Ma in questo libro si tratta di un dolore diverso: lo strazio di un amore che non è riuscito a creare armonia; due innamorati che non sono riusciti ad amalgamarsi,
anzi la loro è stata un'unione stonata, una follia. Manicomio è il titolo che l'autore ha dato alle sue poesie, le quali, più che inventate sembrano sofferte, e tutte
rivolte alla donna da cui poi è avvenuto il distacco.
Un amore dove non si è raggiunta l'unità. Ed è proprio la disunità, se così si può dire, a provocare scompiglio, esterno ed interno; si ha quasi la disintegrazione
della persona. Esperienza terribilmente amara. Il dolore del poeta è pregno di risentimento; non manca l'ironia, il sarcasmo, ma provenienti da un cuore profondamente
ferito. Non indifferente perciò. La delusione, l'astio, la sconfitta dominano sovrane in una stonatura senza via d'uscita.
Ma, ci chiediamo, c'è davvero in questi casi una impossibilità di rimedio? O sta il manicomio nella follia di non impegnarsi da parte di entrambi, o nel non volersi
impegnare, a trovare it rimedio? E' qui una situazione senza spiraglio di luce.

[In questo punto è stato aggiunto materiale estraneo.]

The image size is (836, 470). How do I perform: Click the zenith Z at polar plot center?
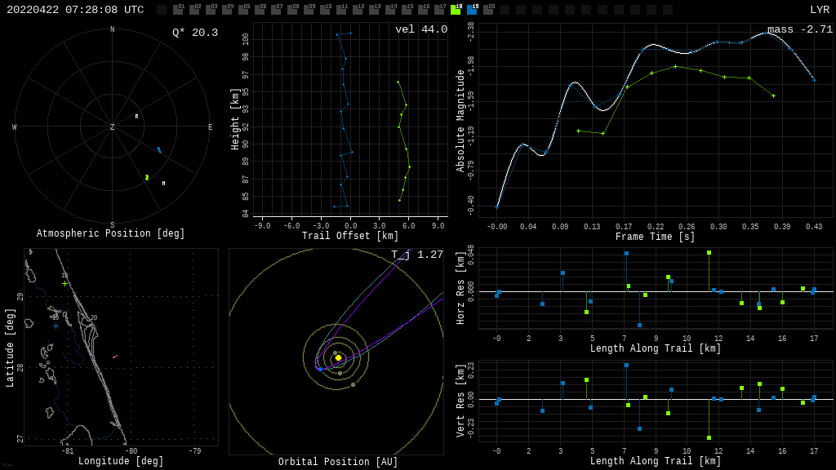(x=113, y=127)
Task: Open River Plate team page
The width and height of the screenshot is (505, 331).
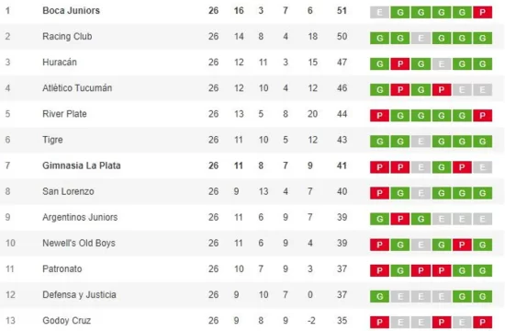Action: click(x=64, y=114)
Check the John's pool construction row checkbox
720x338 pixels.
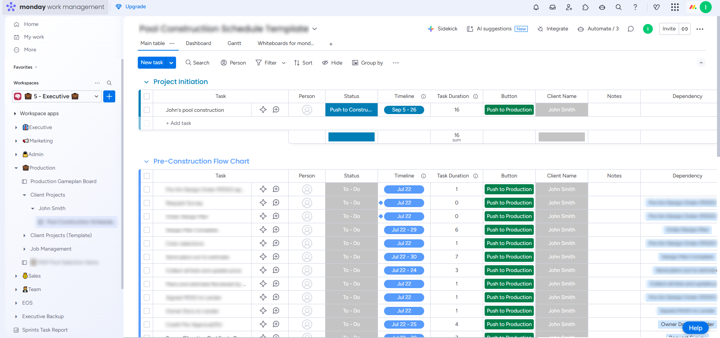point(147,110)
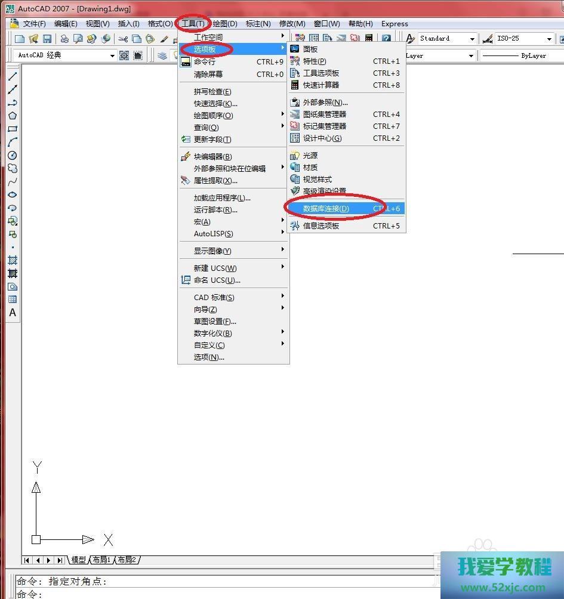The width and height of the screenshot is (564, 599).
Task: Select the Table tool in left toolbar
Action: [13, 300]
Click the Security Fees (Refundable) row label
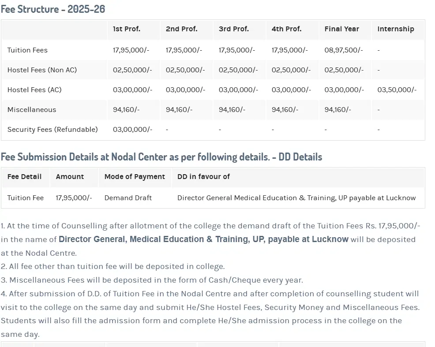Image resolution: width=435 pixels, height=347 pixels. [53, 130]
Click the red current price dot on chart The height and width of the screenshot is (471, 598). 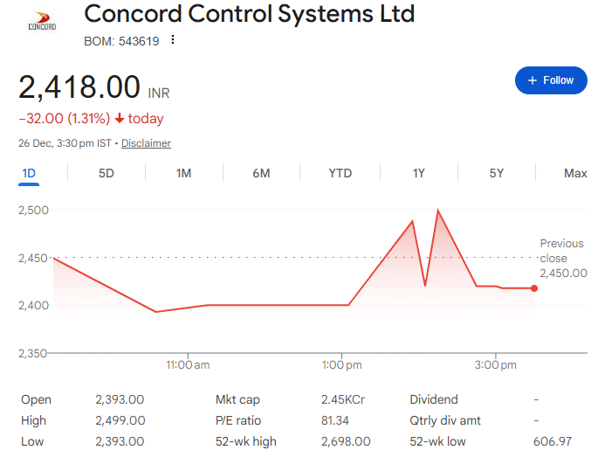click(534, 288)

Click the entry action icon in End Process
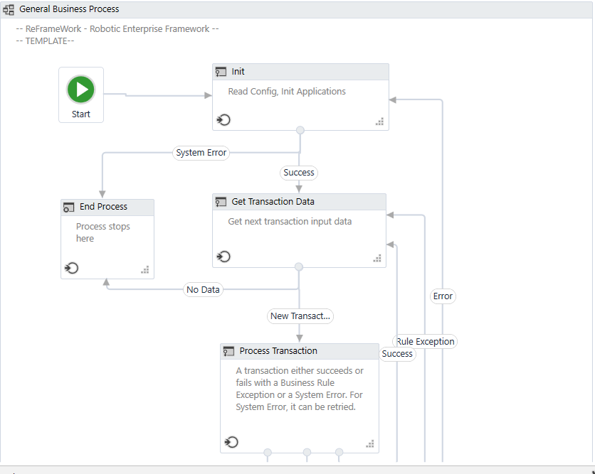pos(70,269)
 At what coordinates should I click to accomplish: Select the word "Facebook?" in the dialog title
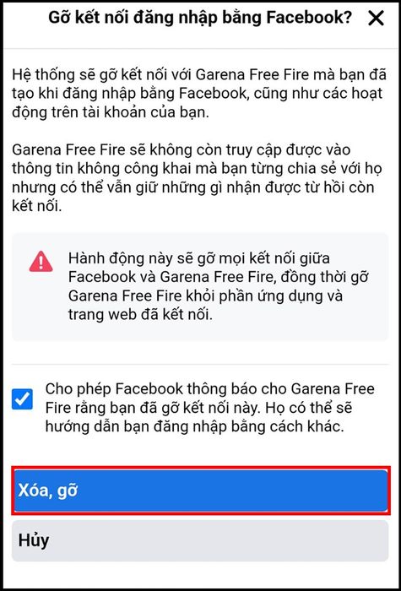[x=315, y=18]
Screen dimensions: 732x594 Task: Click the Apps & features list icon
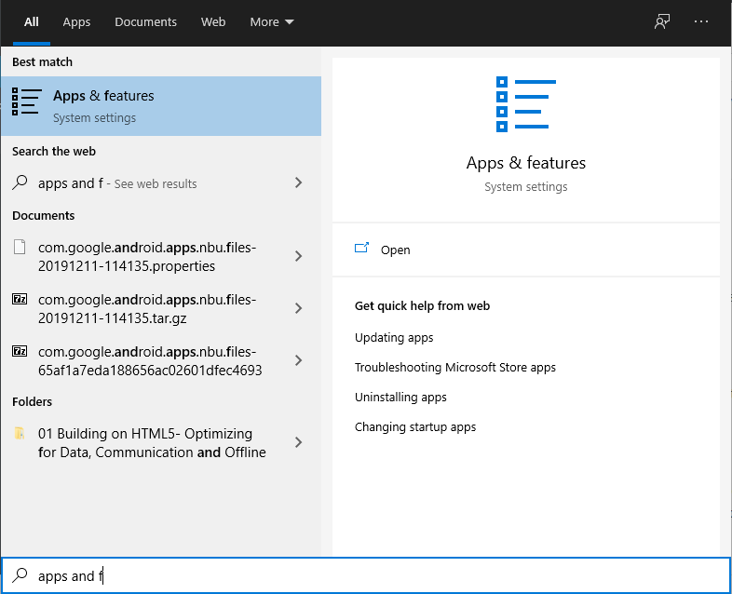point(26,102)
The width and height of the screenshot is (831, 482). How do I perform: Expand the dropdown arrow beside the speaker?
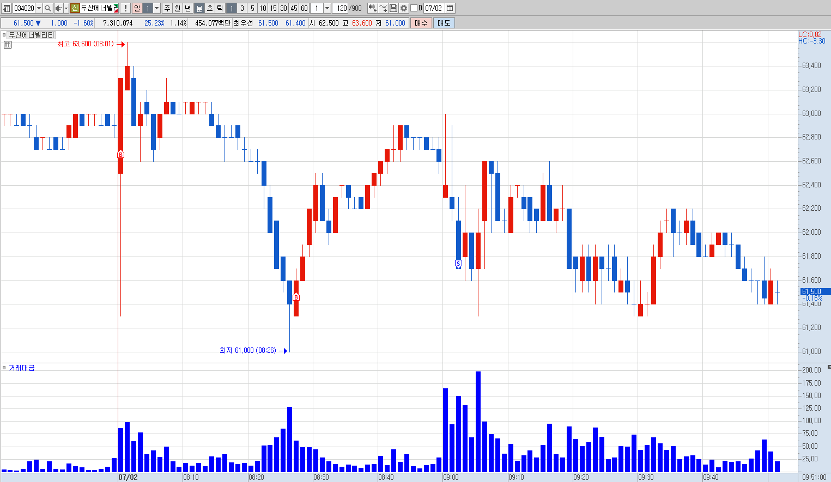(x=66, y=8)
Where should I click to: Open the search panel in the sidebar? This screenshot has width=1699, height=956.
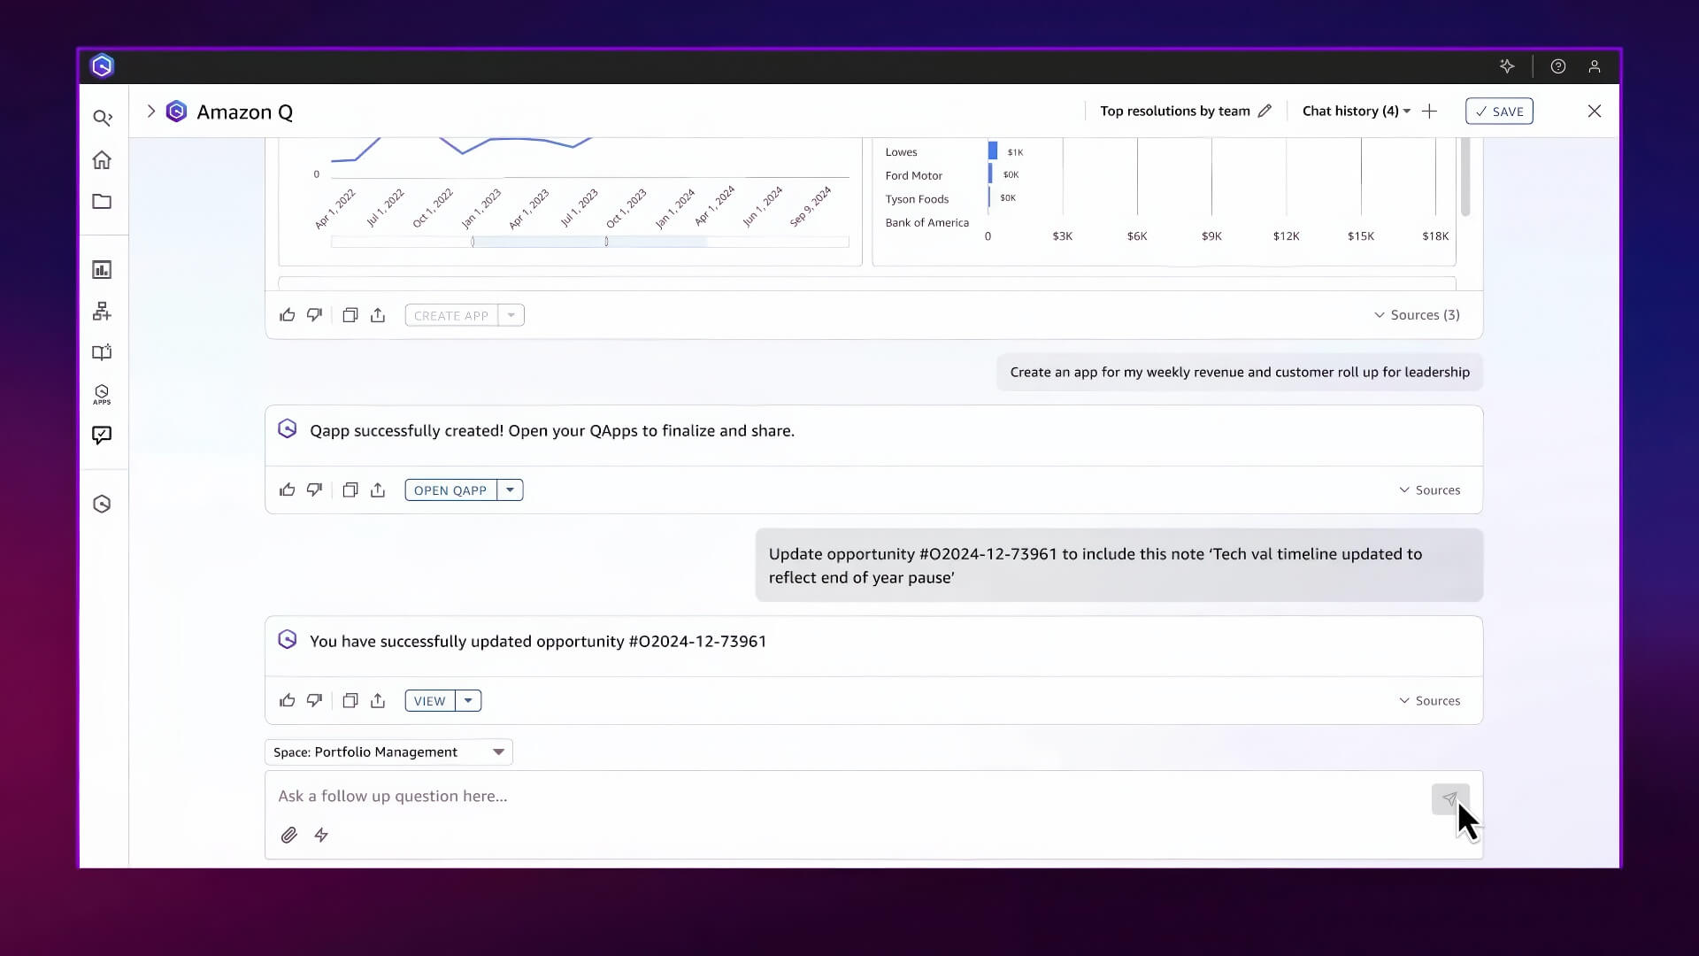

Ricordo che una volta mi ha colpito una frase del re Baldovino del Belgio, che disse: "amore non è guardarsi negli occhi ma guardare nella stessa direzione".
L'Amore con la A maiuscola.
Solo lì il manicomio si può trasformare in armonia. Non basta in certi casi l'amare ma il voler amare. Amare cioè prima che la persona, in concreto, amare l'amore.
Così, prima di amare la propria famiglia, bisogna amare la famiglia.